- **EXCERPT TO READ**
───
- Born: 26 October 1992 (age 33) Tokyo, Japan
- Occupations: Model; tarento; actress;
- Years active: 2012–present
- Agent: Top Coat
- Spouse: Unknown ​(m. 2024)​
- Website: topcoat.co.jp/akane_hotta

= Akane Hotta =

Japanese model and actress (born 1992)

Akane Hotta (堀田 茜, Hotta Akane) is a Japanese actress, model and tarento. She is known for regularly appearing on the NTV morning show Zip! (2013–2015).

==Career==

In 2009, Hotta participated in the 12th National Beauty Pageant (Japan Bishōjo Contest). Taking that opportunity, she contracted with Oscar Promotion. On November 4, 2012, she won the first runner-up in the Miss Rikkyo University Pageant. In 2013, she hosted the football TV show called Ole! Ardija that aired on Television Saitama. From April 2013 to March 2015, she appeared as a regular guest on the NTV morning show Zip!. In December 2014, she made her television drama debut in Koi Suru Gasshuku Menkyo!. She appeared on the cover of the May 2014 issue of CanCam with Mizuki Yamamoto, she then started working as an exclusive model for the magazine. In March 2015, she graduated from Rikkyo University where she studied French literature.

== Personal life ==
In April 2024, Hotta announced on her Instagram that she is married with a general man.
───
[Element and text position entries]
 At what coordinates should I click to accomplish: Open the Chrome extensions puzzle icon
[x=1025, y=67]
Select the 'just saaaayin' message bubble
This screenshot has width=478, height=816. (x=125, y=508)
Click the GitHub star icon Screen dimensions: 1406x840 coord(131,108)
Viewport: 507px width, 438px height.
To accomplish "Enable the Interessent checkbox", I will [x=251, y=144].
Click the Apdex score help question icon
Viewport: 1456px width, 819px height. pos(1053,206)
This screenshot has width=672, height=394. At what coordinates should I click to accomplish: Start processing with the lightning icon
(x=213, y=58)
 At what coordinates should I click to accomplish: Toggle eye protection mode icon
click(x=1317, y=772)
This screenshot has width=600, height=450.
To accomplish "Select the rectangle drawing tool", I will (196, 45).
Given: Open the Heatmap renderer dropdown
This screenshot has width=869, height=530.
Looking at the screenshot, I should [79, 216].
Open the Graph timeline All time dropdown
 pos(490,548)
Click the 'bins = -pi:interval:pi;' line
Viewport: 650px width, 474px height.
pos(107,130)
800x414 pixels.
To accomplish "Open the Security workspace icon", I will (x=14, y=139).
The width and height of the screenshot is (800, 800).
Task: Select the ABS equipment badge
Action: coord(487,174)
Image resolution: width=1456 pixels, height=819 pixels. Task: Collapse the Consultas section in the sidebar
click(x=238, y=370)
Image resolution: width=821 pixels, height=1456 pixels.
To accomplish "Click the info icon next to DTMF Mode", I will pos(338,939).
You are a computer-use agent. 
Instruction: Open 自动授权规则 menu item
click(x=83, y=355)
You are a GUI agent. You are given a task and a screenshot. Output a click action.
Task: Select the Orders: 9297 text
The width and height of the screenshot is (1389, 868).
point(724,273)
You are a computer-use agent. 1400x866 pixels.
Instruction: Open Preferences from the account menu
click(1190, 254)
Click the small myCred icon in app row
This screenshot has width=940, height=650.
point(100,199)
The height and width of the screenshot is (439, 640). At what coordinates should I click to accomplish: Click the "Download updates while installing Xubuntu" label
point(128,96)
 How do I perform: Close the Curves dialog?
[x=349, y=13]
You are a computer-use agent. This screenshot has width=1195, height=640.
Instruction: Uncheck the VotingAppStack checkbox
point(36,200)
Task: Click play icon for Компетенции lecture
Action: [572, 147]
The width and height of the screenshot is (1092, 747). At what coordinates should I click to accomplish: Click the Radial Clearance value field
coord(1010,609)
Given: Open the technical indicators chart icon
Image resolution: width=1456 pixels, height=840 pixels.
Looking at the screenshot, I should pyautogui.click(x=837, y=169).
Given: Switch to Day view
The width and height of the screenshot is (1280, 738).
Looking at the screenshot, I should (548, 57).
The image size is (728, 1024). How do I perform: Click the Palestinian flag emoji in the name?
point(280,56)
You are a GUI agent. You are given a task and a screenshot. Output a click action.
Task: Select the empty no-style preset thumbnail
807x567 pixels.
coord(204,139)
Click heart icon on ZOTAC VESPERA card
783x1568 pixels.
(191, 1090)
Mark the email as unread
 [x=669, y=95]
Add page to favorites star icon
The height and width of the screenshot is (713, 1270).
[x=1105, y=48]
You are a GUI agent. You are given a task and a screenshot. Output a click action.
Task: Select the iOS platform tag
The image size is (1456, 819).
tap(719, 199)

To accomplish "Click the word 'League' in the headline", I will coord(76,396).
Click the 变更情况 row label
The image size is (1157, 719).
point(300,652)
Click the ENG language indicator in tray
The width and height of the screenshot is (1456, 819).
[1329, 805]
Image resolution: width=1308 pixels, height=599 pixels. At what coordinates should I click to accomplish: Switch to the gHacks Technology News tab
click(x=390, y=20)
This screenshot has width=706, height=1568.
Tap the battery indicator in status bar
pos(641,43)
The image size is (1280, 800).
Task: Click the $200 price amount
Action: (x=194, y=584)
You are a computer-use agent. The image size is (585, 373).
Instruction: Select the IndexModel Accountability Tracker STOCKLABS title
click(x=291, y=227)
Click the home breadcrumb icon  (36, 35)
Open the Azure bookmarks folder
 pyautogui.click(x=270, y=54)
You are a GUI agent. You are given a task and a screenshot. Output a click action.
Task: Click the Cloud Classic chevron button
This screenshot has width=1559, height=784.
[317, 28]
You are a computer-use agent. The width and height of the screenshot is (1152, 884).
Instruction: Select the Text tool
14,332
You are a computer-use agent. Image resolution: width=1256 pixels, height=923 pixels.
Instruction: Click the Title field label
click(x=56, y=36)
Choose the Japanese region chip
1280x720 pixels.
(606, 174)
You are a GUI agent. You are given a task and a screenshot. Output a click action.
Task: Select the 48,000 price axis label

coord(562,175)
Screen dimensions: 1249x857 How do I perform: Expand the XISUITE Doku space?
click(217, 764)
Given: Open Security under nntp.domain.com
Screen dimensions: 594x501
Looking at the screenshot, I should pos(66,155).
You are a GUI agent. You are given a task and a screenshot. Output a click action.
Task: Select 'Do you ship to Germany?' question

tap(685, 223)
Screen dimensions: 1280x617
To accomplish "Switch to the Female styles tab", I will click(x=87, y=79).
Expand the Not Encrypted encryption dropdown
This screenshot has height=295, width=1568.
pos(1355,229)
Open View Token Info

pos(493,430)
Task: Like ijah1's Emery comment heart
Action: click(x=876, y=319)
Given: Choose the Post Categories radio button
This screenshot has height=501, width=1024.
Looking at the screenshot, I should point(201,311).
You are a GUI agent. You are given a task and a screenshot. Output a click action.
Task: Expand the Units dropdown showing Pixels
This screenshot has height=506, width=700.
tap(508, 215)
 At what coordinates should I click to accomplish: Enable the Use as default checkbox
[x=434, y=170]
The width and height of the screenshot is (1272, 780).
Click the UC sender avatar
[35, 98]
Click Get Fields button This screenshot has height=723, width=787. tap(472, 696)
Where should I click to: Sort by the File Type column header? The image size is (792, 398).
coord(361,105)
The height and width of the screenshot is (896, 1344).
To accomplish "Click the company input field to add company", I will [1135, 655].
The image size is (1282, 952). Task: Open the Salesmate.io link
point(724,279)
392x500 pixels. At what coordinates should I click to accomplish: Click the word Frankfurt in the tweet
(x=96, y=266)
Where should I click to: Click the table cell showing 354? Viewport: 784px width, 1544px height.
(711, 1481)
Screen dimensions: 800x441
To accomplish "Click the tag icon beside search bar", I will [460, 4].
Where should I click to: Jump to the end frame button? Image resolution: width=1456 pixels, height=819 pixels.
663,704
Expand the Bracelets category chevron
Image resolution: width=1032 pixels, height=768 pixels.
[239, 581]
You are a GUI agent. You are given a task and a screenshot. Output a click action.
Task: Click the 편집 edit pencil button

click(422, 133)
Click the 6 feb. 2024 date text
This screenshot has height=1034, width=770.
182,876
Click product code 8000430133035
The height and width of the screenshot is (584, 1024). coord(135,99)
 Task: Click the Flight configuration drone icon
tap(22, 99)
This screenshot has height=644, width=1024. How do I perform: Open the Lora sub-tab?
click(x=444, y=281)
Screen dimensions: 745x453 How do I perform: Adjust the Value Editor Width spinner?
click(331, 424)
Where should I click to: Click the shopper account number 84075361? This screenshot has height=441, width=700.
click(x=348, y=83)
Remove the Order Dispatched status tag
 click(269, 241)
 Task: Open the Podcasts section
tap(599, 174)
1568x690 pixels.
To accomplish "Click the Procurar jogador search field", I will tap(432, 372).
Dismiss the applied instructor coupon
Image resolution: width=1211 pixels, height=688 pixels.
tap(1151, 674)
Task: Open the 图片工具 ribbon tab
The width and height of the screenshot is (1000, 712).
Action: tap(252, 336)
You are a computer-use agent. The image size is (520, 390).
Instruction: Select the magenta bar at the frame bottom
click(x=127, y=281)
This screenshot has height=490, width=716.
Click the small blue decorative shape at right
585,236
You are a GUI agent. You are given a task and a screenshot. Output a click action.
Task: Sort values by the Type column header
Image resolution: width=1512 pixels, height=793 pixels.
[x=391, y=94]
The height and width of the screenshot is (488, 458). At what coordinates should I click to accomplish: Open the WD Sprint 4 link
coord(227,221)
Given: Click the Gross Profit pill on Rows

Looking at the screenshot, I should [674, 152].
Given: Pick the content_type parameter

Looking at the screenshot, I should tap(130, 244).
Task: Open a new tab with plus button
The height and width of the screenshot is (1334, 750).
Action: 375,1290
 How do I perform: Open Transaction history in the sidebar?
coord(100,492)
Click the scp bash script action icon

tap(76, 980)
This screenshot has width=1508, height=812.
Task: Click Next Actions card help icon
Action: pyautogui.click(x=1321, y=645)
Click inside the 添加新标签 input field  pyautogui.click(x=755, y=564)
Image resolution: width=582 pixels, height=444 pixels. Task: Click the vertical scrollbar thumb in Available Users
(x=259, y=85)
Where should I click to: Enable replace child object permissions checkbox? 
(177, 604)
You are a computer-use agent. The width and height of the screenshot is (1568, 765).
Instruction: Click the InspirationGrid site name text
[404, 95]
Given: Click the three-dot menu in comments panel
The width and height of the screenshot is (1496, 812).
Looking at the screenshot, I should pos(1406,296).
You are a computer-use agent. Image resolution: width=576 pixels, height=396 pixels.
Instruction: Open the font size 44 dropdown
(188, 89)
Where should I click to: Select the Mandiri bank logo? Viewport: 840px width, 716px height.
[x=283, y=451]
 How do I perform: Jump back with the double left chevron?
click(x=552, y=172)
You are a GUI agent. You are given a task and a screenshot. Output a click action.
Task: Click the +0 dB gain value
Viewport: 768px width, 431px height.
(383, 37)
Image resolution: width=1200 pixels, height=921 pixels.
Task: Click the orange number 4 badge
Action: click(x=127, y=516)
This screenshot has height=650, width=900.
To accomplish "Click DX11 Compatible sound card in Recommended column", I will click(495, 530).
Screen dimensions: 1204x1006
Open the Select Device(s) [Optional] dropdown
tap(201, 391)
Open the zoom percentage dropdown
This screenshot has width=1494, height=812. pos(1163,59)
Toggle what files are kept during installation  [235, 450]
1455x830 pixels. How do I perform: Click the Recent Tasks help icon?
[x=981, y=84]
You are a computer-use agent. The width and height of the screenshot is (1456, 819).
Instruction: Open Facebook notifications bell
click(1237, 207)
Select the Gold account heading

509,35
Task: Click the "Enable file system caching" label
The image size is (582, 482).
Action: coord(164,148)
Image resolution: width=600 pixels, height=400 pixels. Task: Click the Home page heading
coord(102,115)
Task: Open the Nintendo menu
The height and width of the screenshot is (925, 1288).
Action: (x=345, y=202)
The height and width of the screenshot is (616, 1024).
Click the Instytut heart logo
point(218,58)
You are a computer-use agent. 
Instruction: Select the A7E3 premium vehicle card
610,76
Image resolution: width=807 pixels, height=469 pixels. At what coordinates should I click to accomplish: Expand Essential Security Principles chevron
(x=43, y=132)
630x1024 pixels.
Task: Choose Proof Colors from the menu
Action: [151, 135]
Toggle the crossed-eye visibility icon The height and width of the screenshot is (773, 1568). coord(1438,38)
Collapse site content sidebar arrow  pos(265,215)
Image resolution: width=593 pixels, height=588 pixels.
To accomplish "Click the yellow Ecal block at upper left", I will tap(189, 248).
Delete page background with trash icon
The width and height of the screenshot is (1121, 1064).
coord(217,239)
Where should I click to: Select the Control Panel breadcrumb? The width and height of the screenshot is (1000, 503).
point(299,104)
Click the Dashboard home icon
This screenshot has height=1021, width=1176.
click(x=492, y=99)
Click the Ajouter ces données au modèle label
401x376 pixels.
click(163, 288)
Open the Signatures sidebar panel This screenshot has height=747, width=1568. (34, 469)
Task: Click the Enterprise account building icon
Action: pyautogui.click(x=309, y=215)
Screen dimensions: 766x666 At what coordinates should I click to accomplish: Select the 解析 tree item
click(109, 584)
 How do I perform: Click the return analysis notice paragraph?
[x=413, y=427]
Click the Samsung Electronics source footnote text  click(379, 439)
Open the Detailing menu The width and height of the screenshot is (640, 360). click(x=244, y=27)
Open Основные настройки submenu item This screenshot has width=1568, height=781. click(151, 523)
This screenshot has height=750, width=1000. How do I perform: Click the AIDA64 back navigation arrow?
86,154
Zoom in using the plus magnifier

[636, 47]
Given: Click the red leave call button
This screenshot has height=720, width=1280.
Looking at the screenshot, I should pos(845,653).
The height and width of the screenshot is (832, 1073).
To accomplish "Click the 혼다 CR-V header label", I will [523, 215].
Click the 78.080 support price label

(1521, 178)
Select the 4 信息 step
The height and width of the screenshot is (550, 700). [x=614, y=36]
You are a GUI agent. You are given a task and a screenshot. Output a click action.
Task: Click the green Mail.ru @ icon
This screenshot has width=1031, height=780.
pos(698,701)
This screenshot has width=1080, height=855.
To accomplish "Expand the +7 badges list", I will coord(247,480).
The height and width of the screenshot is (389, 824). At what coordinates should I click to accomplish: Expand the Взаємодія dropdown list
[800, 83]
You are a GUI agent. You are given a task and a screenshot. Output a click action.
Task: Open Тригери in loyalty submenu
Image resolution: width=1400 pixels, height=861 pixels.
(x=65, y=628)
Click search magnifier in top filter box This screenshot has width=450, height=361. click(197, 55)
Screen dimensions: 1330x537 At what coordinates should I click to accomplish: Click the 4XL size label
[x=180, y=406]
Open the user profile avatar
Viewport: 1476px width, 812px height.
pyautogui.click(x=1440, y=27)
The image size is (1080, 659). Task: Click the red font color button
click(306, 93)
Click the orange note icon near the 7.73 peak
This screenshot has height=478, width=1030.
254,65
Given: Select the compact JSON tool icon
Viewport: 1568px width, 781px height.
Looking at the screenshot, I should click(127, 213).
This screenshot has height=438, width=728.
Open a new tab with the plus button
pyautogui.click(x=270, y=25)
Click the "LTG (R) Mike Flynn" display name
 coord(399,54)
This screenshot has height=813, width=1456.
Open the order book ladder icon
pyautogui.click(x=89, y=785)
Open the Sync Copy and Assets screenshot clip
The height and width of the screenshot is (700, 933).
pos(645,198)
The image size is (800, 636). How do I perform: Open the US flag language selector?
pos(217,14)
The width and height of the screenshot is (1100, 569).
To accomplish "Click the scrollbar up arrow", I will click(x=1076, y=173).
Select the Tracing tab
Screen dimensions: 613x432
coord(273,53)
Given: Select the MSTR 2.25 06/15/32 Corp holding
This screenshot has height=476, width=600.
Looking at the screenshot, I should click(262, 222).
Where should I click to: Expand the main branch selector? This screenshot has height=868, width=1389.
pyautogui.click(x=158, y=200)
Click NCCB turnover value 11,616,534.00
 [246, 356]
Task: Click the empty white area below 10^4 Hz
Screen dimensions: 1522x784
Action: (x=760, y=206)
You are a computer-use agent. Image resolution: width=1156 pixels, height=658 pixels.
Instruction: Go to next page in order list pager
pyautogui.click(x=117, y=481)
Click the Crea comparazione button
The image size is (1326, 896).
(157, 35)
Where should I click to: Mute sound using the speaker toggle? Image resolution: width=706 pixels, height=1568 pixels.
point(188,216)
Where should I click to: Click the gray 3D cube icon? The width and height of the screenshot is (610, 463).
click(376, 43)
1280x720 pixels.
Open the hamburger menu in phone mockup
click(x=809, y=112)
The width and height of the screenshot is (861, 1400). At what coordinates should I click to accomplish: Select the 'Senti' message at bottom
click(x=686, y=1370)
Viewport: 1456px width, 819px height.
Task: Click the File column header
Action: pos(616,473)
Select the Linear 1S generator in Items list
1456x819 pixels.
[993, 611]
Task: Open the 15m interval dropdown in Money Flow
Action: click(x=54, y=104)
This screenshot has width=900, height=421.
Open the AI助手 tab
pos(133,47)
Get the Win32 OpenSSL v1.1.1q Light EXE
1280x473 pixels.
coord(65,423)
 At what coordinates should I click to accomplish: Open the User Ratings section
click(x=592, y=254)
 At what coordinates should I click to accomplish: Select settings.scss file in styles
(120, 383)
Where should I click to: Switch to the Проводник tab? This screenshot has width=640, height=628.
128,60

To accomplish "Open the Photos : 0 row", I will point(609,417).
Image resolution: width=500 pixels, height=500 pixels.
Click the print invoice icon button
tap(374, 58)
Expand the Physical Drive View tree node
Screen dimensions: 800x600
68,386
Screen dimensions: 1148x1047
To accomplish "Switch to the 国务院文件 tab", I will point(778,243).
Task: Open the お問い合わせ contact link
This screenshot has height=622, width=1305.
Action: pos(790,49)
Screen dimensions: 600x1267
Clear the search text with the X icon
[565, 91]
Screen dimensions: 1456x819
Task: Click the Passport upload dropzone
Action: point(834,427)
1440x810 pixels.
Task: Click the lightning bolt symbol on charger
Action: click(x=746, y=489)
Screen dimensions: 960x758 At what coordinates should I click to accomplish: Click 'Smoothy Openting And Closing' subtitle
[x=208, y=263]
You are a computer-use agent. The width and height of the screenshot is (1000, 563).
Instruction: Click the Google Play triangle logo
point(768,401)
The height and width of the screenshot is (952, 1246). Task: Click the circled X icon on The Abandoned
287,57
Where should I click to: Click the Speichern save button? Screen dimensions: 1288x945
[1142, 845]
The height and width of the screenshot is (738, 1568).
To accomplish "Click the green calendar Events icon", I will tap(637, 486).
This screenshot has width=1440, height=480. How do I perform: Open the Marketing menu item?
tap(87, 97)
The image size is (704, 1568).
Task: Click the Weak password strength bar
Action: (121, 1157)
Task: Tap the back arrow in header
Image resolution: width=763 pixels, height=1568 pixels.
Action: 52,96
───
- **COMPLETE THE FOLLOWING**
[1] Reproduce the Akane Hotta profile word for word, everything from "Japanese model and" down to "show Zip! (2013–2015).".
[2] Name every television program mentioned in the Akane Hotta profile.

- **TASK-BY-TASK ANSWERS**
[1]
Japanese model and actress (born 1992)

Akane Hotta (堀田 茜, Hotta Akane) is a Japanese actress, model and tarento. She is known for regularly appearing on the NTV morning show Zip! (2013–2015).

[2]
Zip!
Ole! Ardija
Koi Suru Gasshuku Menkyo!